Community
Participate
Working Groups
Build: TPTP-4.2.1.1-200611271752 Follow the steps *exactly* as outlined below: Make sure that a standalone installation of the Agent Controller is configured and started. 1) Extract the zip file attached to a directory. It should contain three files: HelloWorld.class, Classpath.class, and ForClasspath.class. 2) Open the profile launch configuration and create a launch configuration of type "External Java Application". 3) Switch to the Main tab and browse to the "Classpath.class" file 4) Switch to the Monitor tab and de-select everything but "Execution Time Analysis" 5) Click apply 6) Repeat step 2-5 but select "HelloWorld.class" in step 3) 7) Keep alternating between launching Classpath and Helloworld. The launch progress will eventually get stuck at 78% and it will not respond until it is restarted. This is blocking me from running the automated launch test suites. I can consistenly reproduce this problem on my machine.
Created attachment 54719 [details] Test classes
I'm using IBM JRE 1.5: java version "1.5.0" Java(TM) 2 Runtime Environment, Standard Edition (build pwi32dev-20060511 (SR2)) IBM J9 VM (build 2.3, J2RE 1.5.0 IBM J9 2.3 Windows XP x86-32 j9vmwi3223-2006050 4 (JIT enabled) J9VM - 20060501_06428_lHdSMR JIT - 20060428_1800_r8 GC - 20060501_AA) JCL - 20060511a
Andy - please take a look immediately so that an assessment can be made for 4.2.1.1.
I am unable to reproduce this problem. I ran about 50 iterations of these tests without any problems. I tried both with a 4.3 TPTP client and a 4.2.1.1 client. My JVM is slightly different than yours. My JVM is: java version "1.5.0" Java(TM) 2 Runtime Environment, Standard Edition (build pwi32devifx-20060124) IBM J9 VM (build 2.3, J2RE 1.5.0 IBM J9 2.3 Windows XP x86-32 j9vmwi3223ifx-2006 0124 (JIT enabled) J9VM - 20051027_03723_lHdSMR JIT - 20051027_1437_r8 GC - 20051020_AA) JCL - 20060120 I believe the JVM you are using is one that Paul Slauenwhite was using for a problem he reported last week. I wasn't able to reproduce that problem either (nor was I able to find a place to download that JVM). Can you try this with a different JVM? Kevin says the automated test suites worked for him with 4.2.1.1 on an Itanium-based system.
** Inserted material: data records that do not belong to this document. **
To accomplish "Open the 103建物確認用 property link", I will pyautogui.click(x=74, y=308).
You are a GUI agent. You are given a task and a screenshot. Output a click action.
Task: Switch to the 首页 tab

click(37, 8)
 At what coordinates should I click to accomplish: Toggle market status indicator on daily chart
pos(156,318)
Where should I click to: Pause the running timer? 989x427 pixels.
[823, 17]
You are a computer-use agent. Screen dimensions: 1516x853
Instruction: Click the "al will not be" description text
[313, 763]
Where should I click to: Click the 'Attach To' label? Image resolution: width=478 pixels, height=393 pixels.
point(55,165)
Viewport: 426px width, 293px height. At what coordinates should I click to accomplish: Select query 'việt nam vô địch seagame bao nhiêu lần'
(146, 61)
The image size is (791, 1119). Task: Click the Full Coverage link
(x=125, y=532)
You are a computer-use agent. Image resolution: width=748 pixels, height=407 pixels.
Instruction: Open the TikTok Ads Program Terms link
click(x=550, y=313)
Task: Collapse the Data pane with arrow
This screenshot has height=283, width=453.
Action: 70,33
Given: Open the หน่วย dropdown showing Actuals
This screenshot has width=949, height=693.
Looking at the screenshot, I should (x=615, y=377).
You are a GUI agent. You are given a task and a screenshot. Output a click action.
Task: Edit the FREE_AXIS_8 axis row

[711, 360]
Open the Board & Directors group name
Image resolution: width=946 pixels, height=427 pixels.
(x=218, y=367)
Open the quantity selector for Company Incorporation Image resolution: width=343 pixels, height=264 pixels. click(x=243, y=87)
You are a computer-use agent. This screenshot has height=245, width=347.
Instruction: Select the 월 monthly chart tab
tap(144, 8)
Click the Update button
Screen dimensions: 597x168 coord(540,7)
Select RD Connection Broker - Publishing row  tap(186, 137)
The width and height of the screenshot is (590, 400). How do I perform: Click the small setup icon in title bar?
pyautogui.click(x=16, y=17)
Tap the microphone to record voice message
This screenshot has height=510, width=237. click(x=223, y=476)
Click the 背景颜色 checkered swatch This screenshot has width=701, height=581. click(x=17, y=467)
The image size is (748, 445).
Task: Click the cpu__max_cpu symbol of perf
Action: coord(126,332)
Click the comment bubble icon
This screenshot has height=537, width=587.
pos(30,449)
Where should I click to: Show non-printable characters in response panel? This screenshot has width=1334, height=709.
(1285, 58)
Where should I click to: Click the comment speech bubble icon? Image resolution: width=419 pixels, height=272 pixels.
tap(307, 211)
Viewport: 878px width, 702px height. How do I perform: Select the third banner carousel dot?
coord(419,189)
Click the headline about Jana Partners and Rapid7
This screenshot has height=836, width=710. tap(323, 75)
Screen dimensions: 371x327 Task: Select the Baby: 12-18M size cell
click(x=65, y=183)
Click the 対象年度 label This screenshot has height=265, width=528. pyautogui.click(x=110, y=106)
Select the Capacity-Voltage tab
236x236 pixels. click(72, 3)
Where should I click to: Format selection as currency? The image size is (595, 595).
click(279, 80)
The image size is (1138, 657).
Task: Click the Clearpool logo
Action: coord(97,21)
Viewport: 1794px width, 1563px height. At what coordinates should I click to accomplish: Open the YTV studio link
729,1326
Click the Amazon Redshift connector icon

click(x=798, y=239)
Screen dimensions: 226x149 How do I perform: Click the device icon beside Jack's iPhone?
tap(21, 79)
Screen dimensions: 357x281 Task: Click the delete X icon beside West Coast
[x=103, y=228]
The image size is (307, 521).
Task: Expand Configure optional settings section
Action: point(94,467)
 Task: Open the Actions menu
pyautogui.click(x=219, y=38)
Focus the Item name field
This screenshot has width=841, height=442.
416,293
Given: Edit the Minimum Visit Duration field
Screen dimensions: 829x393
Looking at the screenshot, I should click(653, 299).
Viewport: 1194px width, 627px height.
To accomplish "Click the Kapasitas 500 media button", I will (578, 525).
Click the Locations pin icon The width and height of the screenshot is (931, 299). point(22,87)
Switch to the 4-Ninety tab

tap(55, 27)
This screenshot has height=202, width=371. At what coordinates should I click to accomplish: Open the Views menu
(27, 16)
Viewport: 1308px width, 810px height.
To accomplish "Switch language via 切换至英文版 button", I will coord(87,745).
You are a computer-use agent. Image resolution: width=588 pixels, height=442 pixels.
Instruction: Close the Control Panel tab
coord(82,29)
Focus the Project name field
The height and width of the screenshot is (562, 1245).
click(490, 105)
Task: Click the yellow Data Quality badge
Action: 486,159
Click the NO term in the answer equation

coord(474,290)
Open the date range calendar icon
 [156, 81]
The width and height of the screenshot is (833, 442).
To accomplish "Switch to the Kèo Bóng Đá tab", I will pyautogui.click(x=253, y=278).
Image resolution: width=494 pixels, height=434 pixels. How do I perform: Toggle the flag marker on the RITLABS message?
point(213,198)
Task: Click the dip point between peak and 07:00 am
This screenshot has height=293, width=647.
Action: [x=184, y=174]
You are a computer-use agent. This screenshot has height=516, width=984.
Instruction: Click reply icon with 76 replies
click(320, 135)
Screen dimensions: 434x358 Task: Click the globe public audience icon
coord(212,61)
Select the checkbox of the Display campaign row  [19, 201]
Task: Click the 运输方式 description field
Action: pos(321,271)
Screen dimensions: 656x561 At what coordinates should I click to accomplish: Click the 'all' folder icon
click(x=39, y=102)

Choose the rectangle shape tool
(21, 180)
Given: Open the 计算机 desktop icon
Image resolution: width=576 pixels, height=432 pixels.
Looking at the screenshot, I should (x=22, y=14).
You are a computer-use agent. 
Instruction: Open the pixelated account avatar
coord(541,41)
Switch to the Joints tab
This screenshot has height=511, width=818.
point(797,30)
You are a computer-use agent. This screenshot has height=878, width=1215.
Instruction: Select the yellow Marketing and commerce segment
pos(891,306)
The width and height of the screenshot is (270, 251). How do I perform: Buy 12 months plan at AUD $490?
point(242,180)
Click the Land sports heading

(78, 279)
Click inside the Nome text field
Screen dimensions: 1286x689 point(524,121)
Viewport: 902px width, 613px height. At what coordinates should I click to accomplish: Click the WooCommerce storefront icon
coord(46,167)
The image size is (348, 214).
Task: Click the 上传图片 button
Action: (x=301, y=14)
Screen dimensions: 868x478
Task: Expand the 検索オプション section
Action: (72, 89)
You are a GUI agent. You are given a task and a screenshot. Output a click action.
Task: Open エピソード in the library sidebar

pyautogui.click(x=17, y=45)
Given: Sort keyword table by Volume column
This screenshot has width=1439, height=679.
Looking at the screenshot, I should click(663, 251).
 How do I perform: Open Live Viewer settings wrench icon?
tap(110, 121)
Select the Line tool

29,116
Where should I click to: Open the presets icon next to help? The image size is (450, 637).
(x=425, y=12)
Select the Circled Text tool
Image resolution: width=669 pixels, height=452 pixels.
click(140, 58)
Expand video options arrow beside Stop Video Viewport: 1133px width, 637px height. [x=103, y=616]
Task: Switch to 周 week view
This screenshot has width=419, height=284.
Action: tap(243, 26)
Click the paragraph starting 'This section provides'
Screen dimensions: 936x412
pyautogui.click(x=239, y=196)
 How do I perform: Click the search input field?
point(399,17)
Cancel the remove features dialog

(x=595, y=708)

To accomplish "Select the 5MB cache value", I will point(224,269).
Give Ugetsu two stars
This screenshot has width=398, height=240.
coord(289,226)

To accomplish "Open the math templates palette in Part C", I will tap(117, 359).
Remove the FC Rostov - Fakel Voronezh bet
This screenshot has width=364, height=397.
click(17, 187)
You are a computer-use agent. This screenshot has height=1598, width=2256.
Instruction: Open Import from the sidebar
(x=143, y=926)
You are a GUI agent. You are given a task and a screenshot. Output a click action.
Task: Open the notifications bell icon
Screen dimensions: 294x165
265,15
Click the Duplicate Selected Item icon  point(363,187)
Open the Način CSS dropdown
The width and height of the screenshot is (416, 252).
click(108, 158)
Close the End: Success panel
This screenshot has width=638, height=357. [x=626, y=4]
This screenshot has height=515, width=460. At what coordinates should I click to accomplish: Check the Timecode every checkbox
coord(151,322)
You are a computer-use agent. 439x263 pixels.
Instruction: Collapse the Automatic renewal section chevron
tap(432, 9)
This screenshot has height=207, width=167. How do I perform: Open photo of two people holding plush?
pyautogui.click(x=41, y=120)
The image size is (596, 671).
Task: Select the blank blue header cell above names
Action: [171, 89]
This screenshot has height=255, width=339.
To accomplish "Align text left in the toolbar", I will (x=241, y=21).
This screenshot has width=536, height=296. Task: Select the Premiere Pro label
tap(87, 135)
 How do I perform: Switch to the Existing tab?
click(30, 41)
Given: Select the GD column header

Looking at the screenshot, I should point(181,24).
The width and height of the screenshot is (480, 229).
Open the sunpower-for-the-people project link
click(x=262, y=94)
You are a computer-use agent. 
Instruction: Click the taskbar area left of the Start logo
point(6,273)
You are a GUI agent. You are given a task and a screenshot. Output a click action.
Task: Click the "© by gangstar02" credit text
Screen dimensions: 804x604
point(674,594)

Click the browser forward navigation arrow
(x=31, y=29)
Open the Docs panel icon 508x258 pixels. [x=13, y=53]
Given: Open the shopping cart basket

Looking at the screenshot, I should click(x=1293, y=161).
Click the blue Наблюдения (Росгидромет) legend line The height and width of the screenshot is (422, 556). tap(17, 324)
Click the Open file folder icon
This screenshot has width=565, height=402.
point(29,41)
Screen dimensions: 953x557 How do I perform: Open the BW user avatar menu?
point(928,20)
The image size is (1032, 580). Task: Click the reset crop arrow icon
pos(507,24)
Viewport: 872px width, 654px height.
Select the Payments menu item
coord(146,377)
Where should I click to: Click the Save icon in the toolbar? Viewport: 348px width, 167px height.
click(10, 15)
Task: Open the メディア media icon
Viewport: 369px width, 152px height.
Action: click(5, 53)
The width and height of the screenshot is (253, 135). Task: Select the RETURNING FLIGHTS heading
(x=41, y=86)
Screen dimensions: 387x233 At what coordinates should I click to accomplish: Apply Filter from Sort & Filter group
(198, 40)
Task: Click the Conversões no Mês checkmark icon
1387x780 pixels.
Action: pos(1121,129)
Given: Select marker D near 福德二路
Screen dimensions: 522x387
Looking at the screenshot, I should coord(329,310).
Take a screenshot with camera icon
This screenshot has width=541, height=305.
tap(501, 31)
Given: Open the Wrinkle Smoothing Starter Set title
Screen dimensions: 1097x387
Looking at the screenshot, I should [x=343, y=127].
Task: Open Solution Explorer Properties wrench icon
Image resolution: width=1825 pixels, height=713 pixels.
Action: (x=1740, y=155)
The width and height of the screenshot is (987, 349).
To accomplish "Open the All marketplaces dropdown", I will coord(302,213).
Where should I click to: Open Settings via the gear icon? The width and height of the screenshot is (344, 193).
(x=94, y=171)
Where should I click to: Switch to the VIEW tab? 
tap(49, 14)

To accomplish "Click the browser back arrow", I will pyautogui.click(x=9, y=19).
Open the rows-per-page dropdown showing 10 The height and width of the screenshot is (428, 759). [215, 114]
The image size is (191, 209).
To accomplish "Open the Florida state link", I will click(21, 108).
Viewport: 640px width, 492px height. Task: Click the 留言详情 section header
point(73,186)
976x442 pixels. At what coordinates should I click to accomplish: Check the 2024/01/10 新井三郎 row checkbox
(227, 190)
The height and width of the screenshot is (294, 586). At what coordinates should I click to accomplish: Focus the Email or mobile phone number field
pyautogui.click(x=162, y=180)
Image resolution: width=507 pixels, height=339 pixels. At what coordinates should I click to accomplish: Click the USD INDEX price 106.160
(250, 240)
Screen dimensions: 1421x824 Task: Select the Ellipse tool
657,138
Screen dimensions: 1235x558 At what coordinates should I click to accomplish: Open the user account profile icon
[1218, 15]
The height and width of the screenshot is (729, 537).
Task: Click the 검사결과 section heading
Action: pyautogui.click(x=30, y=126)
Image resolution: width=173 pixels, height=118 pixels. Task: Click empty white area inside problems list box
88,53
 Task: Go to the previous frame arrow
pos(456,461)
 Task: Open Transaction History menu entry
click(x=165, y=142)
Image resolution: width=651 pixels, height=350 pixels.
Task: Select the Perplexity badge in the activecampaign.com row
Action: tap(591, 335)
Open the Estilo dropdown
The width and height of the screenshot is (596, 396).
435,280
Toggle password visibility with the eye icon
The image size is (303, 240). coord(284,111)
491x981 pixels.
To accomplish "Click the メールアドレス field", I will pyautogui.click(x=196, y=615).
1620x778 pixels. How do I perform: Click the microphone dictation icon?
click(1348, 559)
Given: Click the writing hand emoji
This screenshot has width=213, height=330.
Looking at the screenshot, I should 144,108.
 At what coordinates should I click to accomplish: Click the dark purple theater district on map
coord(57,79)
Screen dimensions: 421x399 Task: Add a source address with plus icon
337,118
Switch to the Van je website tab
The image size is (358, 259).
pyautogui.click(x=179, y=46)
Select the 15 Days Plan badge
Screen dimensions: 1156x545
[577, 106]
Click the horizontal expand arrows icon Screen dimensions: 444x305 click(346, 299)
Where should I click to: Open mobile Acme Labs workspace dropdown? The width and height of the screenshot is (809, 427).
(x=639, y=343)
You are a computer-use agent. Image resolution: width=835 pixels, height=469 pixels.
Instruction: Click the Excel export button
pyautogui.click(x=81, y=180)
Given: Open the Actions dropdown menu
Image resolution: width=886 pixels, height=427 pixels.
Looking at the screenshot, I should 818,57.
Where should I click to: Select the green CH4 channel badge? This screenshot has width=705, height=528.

I suspect that this is a concurrency problem that can't consistently be reproduced. Nevertheless, I can easily reproduce this problem when I alternate between launching the two applications. Navid too has hit similar problems. I will try this with a different JVM and let you know the results shortly.
Created attachment 54747 [details] The Agent Controller log file Here's the agent controller log file in case it's needed.
I can reproduce this with Sun JRE: java version "1.5.0_06" Java(TM) 2 Runtime Environment, Standard Edition (build 1.5.0_06-b05) Java HotSpot(TM) Client VM (build 1.5.0_06-b05, mixed mode) Btw, I have a hyperthreaded machine.
I can reproduce this after the third launch. Make sure that you perform the process launches quickly using the drop down menu of the profile toolbar item. Here's the order: HelloWorld, Classpath, HelloWorld (this process hangs).
I've come across this problem before. Note that someone has also mentioned this problem recently in the newsgroup. See the following entry posted on Nov 27th by Michael Sachs: Profiler - Launching stops at 78%
OK, I was waiting for one agent to terminate before starting the next. When I try it fast, I can reproduce the problem. The thing that happens is that an exception occurs inside ipcStopFlushing. We have an exception handler that catches the error and keeps this from manifesting itself as a crash, but there's a thread waiting for a response to the StopAgentDataFlush message. This is very probably caused by the first set of fixes we put into the 4.2.1.1 branch for memory leaks. I don't think it will be easy to fix. I'm don't really know why the exception is occurring in the ipcStopFlushing routine.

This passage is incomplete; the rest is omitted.